# Task directions
Write out each record below, word for word.

Source data:
■ ■ ■

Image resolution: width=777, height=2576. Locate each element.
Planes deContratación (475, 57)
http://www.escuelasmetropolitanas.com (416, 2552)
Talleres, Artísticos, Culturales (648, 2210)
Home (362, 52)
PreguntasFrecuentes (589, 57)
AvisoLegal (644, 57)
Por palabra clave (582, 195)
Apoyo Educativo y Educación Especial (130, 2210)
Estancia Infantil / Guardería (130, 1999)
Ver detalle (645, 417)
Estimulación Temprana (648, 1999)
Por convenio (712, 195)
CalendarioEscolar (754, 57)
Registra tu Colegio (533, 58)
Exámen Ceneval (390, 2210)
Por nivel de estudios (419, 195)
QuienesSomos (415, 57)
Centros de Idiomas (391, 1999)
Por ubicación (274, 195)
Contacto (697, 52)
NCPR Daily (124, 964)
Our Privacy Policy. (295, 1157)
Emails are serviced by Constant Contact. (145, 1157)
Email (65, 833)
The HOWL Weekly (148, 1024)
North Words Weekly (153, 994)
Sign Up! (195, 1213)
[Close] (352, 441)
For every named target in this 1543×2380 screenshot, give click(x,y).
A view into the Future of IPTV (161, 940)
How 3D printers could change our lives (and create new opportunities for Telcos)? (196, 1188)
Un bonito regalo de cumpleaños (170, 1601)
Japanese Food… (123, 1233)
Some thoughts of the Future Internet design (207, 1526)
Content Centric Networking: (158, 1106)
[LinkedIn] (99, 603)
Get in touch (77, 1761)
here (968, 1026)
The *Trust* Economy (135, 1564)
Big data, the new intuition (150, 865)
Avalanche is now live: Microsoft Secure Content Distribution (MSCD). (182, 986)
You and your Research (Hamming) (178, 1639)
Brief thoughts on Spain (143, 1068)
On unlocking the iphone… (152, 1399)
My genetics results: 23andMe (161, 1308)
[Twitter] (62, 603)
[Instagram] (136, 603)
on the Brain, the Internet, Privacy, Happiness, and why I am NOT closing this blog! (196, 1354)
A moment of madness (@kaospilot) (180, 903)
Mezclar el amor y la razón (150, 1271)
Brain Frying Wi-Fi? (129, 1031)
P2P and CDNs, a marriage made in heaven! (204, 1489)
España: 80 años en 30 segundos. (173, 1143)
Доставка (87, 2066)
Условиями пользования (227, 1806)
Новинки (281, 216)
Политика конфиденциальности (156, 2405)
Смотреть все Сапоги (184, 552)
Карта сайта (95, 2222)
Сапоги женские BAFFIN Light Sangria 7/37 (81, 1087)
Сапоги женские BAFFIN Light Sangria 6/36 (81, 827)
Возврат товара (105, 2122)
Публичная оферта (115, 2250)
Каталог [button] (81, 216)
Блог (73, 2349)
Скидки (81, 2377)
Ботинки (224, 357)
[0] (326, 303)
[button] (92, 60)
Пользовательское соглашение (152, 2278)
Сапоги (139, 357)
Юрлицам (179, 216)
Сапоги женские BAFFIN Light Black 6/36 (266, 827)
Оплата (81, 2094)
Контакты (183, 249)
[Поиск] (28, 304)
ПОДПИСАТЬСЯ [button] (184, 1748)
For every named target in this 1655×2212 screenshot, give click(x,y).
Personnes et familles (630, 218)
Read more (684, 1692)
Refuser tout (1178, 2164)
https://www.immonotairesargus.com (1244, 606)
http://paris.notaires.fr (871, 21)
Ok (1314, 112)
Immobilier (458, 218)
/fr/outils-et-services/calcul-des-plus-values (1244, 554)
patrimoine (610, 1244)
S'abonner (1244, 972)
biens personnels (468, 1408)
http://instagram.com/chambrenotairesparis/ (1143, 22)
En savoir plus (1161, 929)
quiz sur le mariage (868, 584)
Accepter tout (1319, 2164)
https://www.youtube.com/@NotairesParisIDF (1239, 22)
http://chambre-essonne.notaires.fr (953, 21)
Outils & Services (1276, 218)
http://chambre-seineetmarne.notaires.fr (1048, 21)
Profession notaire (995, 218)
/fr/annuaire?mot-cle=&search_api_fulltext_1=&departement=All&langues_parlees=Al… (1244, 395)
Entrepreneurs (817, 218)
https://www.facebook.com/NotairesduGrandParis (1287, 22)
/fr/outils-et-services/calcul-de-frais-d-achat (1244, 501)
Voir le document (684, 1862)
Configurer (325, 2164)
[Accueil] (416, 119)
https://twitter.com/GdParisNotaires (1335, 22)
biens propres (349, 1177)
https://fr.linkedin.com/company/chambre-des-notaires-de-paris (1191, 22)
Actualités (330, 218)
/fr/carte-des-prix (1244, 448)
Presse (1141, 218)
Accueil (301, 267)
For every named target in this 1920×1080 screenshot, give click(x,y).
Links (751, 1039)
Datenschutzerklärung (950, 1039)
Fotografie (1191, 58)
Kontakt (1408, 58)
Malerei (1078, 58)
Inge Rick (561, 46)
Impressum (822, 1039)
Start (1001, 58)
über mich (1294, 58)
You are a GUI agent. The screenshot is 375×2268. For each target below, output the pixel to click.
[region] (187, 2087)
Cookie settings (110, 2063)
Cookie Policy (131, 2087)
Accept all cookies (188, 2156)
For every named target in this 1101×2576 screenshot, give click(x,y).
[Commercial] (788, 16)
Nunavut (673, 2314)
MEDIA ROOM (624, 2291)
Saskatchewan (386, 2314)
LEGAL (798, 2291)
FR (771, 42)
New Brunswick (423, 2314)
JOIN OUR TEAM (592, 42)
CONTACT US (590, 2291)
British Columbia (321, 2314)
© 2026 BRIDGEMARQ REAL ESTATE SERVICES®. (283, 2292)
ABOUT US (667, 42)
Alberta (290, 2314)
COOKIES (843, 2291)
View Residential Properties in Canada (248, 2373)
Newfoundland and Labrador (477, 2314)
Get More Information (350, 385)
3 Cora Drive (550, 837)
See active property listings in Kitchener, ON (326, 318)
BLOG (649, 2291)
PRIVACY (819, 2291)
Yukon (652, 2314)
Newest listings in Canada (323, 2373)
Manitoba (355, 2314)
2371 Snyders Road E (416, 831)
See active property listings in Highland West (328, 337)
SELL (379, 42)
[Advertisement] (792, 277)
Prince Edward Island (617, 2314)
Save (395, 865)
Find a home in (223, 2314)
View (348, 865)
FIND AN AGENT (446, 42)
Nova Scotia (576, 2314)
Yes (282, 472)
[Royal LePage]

■ ■ ■

# Exercise solution
Image resolution: width=777, height=2576. Locate each element.
Planes deContratación (475, 57)
http://www.escuelasmetropolitanas.com (416, 2552)
Talleres, Artísticos, Culturales (648, 2210)
Home (362, 52)
PreguntasFrecuentes (589, 57)
AvisoLegal (644, 57)
Por palabra clave (582, 195)
Apoyo Educativo y Educación Especial (130, 2210)
Estancia Infantil / Guardería (130, 1999)
Ver detalle (645, 417)
Estimulación Temprana (648, 1999)
Por convenio (712, 195)
CalendarioEscolar (754, 57)
Registra tu Colegio (533, 58)
Exámen Ceneval (390, 2210)
Por nivel de estudios (419, 195)
QuienesSomos (415, 57)
Centros de Idiomas (391, 1999)
Por ubicación (274, 195)
Contacto (697, 52)
NCPR Daily (124, 964)
Our Privacy Policy. (295, 1157)
Emails are serviced by Constant Contact. (145, 1157)
Email (65, 833)
The HOWL Weekly (148, 1024)
North Words Weekly (153, 994)
Sign Up! (195, 1213)
[Close] (352, 441)
For every named target in this 1543×2380 screenshot, give click(x,y).
A view into the Future of IPTV (161, 940)
How 3D printers could change our lives (and create new opportunities for Telcos)? (196, 1188)
Un bonito regalo de cumpleaños (170, 1601)
Japanese Food… (123, 1233)
Some thoughts of the Future Internet design (207, 1526)
Content Centric Networking: (158, 1106)
[LinkedIn] (99, 603)
Get in touch (77, 1761)
here (968, 1026)
The *Trust* Economy (135, 1564)
Big data, the new intuition (150, 865)
Avalanche is now live: Microsoft Secure Content Distribution (MSCD). (182, 986)
You and your Research (Hamming) (178, 1639)
Brief thoughts on Spain (143, 1068)
On unlocking the iphone… (152, 1399)
My genetics results: 23andMe (161, 1308)
[Twitter] (62, 603)
[Instagram] (136, 603)
on the Brain, the Internet, Privacy, Happiness, and why I am NOT closing this blog! (196, 1354)
A moment of madness (@kaospilot) (180, 903)
Mezclar el amor y la razón (150, 1271)
Brain Frying Wi-Fi? (129, 1031)
P2P and CDNs, a marriage made in heaven! (204, 1489)
España: 80 años en 30 segundos. (173, 1143)
Доставка (87, 2066)
Условиями пользования (227, 1806)
Новинки (281, 216)
Политика конфиденциальности (156, 2405)
Смотреть все Сапоги (184, 552)
Карта сайта (95, 2222)
Сапоги женские BAFFIN Light Sangria 7/37 (81, 1087)
Сапоги женские BAFFIN Light Sangria 6/36 (81, 827)
Возврат товара (105, 2122)
Публичная оферта (115, 2250)
Каталог [button] (81, 216)
Блог (73, 2349)
Скидки (81, 2377)
Ботинки (224, 357)
[0] (326, 303)
[button] (92, 60)
Пользовательское соглашение (152, 2278)
Сапоги (139, 357)
Юрлицам (179, 216)
Сапоги женские BAFFIN Light Black 6/36 (266, 827)
Оплата (81, 2094)
Контакты (183, 249)
[Поиск] (28, 304)
ПОДПИСАТЬСЯ [button] (184, 1748)
For every named target in this 1655×2212 screenshot, give click(x,y).
Personnes et familles (630, 218)
Read more (684, 1692)
Refuser tout (1178, 2164)
https://www.immonotairesargus.com (1244, 606)
http://paris.notaires.fr (871, 21)
Ok (1314, 112)
Immobilier (458, 218)
/fr/outils-et-services/calcul-des-plus-values (1244, 554)
patrimoine (610, 1244)
S'abonner (1244, 972)
biens personnels (468, 1408)
http://instagram.com/chambrenotairesparis/ (1143, 22)
En savoir plus (1161, 929)
quiz sur le mariage (868, 584)
Accepter tout (1319, 2164)
https://www.youtube.com/@NotairesParisIDF (1239, 22)
http://chambre-essonne.notaires.fr (953, 21)
Outils & Services (1276, 218)
http://chambre-seineetmarne.notaires.fr (1048, 21)
Profession notaire (995, 218)
/fr/annuaire?mot-cle=&search_api_fulltext_1=&departement=All&langues_parlees=Al… (1244, 395)
Entrepreneurs (817, 218)
https://www.facebook.com/NotairesduGrandParis (1287, 22)
/fr/outils-et-services/calcul-de-frais-d-achat (1244, 501)
Voir le document (684, 1862)
Configurer (325, 2164)
[Accueil] (416, 119)
https://twitter.com/GdParisNotaires (1335, 22)
biens propres (349, 1177)
https://fr.linkedin.com/company/chambre-des-notaires-de-paris (1191, 22)
Actualités (330, 218)
/fr/carte-des-prix (1244, 448)
Presse (1141, 218)
Accueil (301, 267)
For every named target in this 1920×1080 screenshot, give click(x,y).
Links (751, 1039)
Datenschutzerklärung (950, 1039)
Fotografie (1191, 58)
Kontakt (1408, 58)
Malerei (1078, 58)
Inge Rick (561, 46)
Impressum (822, 1039)
Start (1001, 58)
über mich (1294, 58)
You are a GUI agent. The screenshot is 375×2268. For each target below, output the pixel to click.
[region] (187, 2087)
Cookie settings (110, 2063)
Cookie Policy (131, 2087)
Accept all cookies (188, 2156)
For every named target in this 1101×2576 screenshot, give click(x,y).
[Commercial] (788, 16)
Nunavut (673, 2314)
MEDIA ROOM (624, 2291)
Saskatchewan (386, 2314)
LEGAL (798, 2291)
FR (771, 42)
New Brunswick (423, 2314)
JOIN OUR TEAM (592, 42)
CONTACT US (590, 2291)
British Columbia (321, 2314)
© 2026 BRIDGEMARQ REAL ESTATE SERVICES®. (283, 2292)
ABOUT US (667, 42)
Alberta (290, 2314)
COOKIES (843, 2291)
View Residential Properties in Canada (248, 2373)
Newfoundland and Labrador (477, 2314)
Get More Information (350, 385)
3 Cora Drive (550, 837)
See active property listings in Kitchener, ON (326, 318)
BLOG (649, 2291)
PRIVACY (819, 2291)
Yukon (652, 2314)
Newest listings in Canada (323, 2373)
Manitoba (355, 2314)
2371 Snyders Road E (416, 831)
See active property listings in Highland West (328, 337)
SELL (379, 42)
[Advertisement] (792, 277)
Prince Edward Island (617, 2314)
Save (395, 865)
Find a home in (223, 2314)
View (348, 865)
FIND AN AGENT (446, 42)
Nova Scotia (576, 2314)
Yes (282, 472)
[Royal LePage]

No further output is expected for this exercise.